The Salt Lake City Tribune was outraged at Canada’s refusal to send Derohan back to Missouri. “No law which can be invoked to protect notorious criminals is a good law,” it thundered in an editorial. “The next rogue planning a forgery in the United States,” the paper added, would realize that “if the worst came to the worst he might escape to Halifax.” Canada’s reputation as a haven for white-collar criminals, as the Tribune feared, was well known; by one estimate as many as 2,000 fugitives, wanted for embezzlement and other frauds, fled north during the 1880s to escape arrest.
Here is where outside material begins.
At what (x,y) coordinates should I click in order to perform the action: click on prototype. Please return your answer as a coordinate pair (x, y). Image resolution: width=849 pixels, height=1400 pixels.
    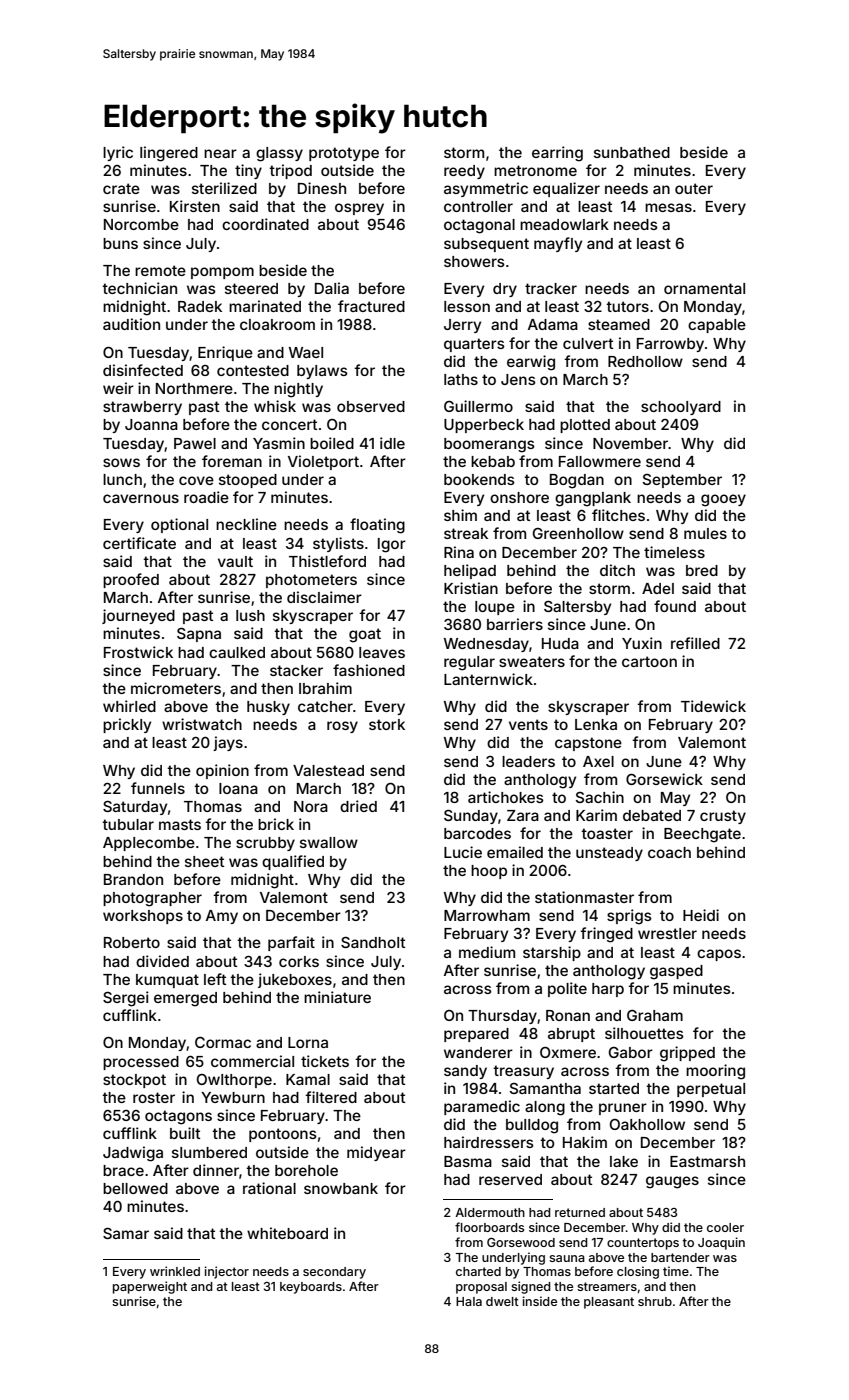
    Looking at the image, I should click on (344, 154).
The ever-brazen Derohan soon returned to the U.S. on his own. In March 1882 he was in Chicago, serving as a priest at a Catholic hospital, when his identity was discovered and he was arrested. He was shipped back to the Missouri State Penitentiary to finish serving his sentence. Released in May 1885, he managed to stay out of the headlines for several years. In 1889 Chicago police arrested a con man who called himself Emil Kitzer. He dressed as a priest and claimed to be raising money for the blind or the poor. Suspicions that it was Derohan, up to his old tricks, proved unfounded.
Derohan made what appears to have been his final appearance in the press in 1898, when he was convicted of fraud and forgery in Germany. Whether it was the final act of “this man of many names, many faces, many languages, and many rascally adventures,” as the Dallas Daily Herald called him, is unknown.